Material provided:
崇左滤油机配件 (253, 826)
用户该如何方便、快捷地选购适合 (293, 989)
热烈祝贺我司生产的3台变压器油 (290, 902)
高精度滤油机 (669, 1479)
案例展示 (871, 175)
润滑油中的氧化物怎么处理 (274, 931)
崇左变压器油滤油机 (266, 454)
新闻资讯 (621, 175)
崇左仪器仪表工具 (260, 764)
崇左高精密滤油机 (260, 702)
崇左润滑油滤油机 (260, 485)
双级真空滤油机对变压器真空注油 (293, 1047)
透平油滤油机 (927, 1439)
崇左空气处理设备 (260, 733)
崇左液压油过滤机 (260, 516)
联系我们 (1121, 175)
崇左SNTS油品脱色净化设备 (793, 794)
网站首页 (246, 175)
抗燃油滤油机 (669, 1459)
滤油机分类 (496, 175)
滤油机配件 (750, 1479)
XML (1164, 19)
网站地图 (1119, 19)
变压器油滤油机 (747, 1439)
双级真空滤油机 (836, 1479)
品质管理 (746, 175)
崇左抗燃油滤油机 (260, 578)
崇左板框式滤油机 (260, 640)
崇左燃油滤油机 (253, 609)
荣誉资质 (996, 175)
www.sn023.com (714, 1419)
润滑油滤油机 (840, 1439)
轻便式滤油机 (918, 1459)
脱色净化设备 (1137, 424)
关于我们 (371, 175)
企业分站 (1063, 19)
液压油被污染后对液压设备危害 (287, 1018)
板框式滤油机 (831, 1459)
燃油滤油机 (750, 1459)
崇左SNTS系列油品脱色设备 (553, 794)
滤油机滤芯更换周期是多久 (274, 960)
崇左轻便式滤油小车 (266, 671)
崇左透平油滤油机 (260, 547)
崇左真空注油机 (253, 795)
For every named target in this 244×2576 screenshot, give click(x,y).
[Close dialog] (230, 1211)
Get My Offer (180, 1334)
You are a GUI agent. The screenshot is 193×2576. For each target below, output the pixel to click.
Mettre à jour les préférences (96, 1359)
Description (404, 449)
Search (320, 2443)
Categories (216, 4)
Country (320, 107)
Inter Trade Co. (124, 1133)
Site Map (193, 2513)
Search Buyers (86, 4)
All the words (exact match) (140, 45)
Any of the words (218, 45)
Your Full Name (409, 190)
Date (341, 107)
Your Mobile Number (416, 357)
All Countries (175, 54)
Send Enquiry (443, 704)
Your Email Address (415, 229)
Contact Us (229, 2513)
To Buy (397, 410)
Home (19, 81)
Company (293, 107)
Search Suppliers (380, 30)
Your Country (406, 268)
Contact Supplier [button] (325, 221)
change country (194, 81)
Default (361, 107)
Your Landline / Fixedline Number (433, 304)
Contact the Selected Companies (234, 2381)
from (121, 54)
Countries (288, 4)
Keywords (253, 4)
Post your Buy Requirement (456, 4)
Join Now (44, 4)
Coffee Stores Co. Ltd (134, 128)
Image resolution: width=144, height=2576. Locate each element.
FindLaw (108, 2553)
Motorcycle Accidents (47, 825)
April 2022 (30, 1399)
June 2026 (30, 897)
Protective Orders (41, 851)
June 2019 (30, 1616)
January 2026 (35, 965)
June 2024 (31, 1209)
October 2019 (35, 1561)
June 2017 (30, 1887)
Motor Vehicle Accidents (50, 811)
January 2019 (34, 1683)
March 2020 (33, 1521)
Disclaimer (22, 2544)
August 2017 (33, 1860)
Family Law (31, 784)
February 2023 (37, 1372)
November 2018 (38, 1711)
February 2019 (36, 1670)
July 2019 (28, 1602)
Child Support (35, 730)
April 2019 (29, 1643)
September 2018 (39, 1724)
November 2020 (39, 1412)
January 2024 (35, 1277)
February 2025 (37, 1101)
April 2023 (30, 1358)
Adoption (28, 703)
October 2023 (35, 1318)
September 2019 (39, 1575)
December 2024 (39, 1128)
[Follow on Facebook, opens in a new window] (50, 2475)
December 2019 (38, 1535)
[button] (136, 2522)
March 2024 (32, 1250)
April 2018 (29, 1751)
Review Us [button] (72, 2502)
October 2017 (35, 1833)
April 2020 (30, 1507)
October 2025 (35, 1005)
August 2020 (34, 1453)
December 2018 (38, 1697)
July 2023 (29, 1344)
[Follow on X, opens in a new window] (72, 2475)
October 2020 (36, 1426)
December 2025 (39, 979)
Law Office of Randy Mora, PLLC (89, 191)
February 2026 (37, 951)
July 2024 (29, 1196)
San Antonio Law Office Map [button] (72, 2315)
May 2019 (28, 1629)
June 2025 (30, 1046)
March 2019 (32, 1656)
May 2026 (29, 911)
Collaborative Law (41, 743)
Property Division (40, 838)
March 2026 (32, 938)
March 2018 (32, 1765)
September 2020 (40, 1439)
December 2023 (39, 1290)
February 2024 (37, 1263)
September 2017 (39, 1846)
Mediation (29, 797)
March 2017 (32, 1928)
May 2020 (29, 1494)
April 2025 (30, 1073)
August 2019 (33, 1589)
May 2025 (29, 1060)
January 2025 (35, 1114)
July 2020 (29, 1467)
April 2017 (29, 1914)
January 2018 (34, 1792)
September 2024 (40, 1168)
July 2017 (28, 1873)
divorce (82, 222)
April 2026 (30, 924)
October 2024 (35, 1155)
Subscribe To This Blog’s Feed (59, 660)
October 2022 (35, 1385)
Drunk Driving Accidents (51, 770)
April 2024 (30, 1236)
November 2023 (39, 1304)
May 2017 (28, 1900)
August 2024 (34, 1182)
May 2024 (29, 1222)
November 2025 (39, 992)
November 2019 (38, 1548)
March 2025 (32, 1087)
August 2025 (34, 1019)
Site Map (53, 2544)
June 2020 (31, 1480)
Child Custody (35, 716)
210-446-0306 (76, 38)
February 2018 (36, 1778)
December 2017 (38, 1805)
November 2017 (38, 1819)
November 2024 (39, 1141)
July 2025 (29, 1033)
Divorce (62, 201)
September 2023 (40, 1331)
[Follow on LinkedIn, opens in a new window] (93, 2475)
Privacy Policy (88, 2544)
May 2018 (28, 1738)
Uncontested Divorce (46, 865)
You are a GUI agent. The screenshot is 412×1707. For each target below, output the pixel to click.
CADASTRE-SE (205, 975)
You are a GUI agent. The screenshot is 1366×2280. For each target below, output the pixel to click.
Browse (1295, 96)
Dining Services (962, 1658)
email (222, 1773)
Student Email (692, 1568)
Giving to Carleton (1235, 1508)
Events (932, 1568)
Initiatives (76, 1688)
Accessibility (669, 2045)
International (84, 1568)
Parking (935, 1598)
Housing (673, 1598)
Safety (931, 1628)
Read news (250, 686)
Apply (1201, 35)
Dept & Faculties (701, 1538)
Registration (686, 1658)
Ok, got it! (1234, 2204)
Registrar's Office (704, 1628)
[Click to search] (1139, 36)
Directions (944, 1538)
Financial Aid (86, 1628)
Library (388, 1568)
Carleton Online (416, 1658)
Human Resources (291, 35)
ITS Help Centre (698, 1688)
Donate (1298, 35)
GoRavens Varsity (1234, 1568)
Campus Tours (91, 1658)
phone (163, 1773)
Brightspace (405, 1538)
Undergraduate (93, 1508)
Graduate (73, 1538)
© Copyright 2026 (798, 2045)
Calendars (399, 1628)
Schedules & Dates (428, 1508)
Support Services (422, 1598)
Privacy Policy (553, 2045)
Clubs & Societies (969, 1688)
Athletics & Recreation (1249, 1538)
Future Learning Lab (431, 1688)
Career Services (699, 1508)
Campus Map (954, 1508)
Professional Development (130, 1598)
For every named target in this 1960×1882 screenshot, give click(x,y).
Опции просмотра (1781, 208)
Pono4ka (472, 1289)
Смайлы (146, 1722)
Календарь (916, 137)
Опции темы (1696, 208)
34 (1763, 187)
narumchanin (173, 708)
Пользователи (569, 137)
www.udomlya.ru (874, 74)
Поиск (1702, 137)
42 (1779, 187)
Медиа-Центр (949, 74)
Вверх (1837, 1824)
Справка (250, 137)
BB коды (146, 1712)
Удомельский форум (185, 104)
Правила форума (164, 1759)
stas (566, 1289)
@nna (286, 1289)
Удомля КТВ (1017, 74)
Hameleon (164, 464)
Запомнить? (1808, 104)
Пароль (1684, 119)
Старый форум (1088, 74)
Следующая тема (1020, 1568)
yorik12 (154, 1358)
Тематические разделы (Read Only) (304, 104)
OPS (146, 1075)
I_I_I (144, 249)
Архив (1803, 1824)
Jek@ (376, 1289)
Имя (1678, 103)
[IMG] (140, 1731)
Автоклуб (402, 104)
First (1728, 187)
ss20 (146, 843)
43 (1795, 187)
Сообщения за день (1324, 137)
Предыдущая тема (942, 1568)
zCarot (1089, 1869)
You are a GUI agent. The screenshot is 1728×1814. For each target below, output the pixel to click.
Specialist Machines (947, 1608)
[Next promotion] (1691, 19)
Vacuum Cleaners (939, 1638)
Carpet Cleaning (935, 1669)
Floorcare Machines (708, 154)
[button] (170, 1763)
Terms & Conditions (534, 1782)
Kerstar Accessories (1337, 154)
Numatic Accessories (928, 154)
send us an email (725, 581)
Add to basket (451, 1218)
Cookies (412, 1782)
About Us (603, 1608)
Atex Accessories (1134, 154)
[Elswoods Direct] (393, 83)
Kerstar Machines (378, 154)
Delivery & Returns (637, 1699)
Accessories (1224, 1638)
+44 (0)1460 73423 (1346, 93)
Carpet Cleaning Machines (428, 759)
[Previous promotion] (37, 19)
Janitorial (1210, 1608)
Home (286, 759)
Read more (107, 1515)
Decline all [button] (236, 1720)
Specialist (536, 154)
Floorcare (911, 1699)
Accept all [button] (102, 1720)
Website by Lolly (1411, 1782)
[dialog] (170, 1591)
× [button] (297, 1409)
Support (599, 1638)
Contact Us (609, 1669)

Task description:
Repeat, word for word, the lines from the start of the records to the line that contains "January 2026 (35, 965)", both of them included, and no others.

Output of the task:
崇左滤油机配件 (253, 826)
用户该如何方便、快捷地选购适合 (293, 989)
热烈祝贺我司生产的3台变压器油 (290, 902)
高精度滤油机 (669, 1479)
案例展示 (871, 175)
润滑油中的氧化物怎么处理 (274, 931)
崇左变压器油滤油机 (266, 454)
新闻资讯 (621, 175)
崇左仪器仪表工具 (260, 764)
崇左高精密滤油机 (260, 702)
崇左润滑油滤油机 (260, 485)
双级真空滤油机对变压器真空注油 (293, 1047)
透平油滤油机 (927, 1439)
崇左空气处理设备 (260, 733)
崇左液压油过滤机 (260, 516)
联系我们 (1121, 175)
崇左SNTS油品脱色净化设备 (793, 794)
网站首页 (246, 175)
抗燃油滤油机 (669, 1459)
滤油机分类 (496, 175)
滤油机配件 (750, 1479)
XML (1164, 19)
网站地图 (1119, 19)
变压器油滤油机 (747, 1439)
双级真空滤油机 (836, 1479)
品质管理 (746, 175)
崇左抗燃油滤油机 (260, 578)
崇左板框式滤油机 (260, 640)
崇左燃油滤油机 (253, 609)
荣誉资质 (996, 175)
www.sn023.com (714, 1419)
润滑油滤油机 (840, 1439)
轻便式滤油机 (918, 1459)
脱色净化设备 (1137, 424)
关于我们 (371, 175)
企业分站 (1063, 19)
液压油被污染后对液压设备危害 (287, 1018)
板框式滤油机 (831, 1459)
燃油滤油机 (750, 1459)
崇左SNTS系列油品脱色设备 (553, 794)
滤油机滤芯更换周期是多久 (274, 960)
崇左轻便式滤油小车 (266, 671)
崇左透平油滤油机 (260, 547)
崇左真空注油机 (253, 795)
For every named target in this 244×2576 screenshot, give click(x,y).
[Close dialog] (230, 1211)
Get My Offer (180, 1334)
You are a GUI agent. The screenshot is 193×2576. For each target below, output the pixel to click.
Mettre à jour les préférences (96, 1359)
Description (404, 449)
Search (320, 2443)
Categories (216, 4)
Country (320, 107)
Inter Trade Co. (124, 1133)
Site Map (193, 2513)
Search Buyers (86, 4)
All the words (exact match) (140, 45)
Any of the words (218, 45)
Your Full Name (409, 190)
Date (341, 107)
Your Mobile Number (416, 357)
All Countries (175, 54)
Send Enquiry (443, 704)
Your Email Address (415, 229)
Contact Us (229, 2513)
To Buy (397, 410)
Home (19, 81)
Company (293, 107)
Search Suppliers (380, 30)
Your Country (406, 268)
Contact Supplier [button] (325, 221)
change country (194, 81)
Default (361, 107)
Your Landline / Fixedline Number (433, 304)
Contact the Selected Companies (234, 2381)
from (121, 54)
Countries (288, 4)
Keywords (253, 4)
Post your Buy Requirement (456, 4)
Join Now (44, 4)
Coffee Stores Co. Ltd (134, 128)
Image resolution: width=144, height=2576. Locate each element.
FindLaw (108, 2553)
Motorcycle Accidents (47, 825)
April 2022 (30, 1399)
June 2026 (30, 897)
Protective Orders (41, 851)
June 2019 (30, 1616)
January 2026 (35, 965)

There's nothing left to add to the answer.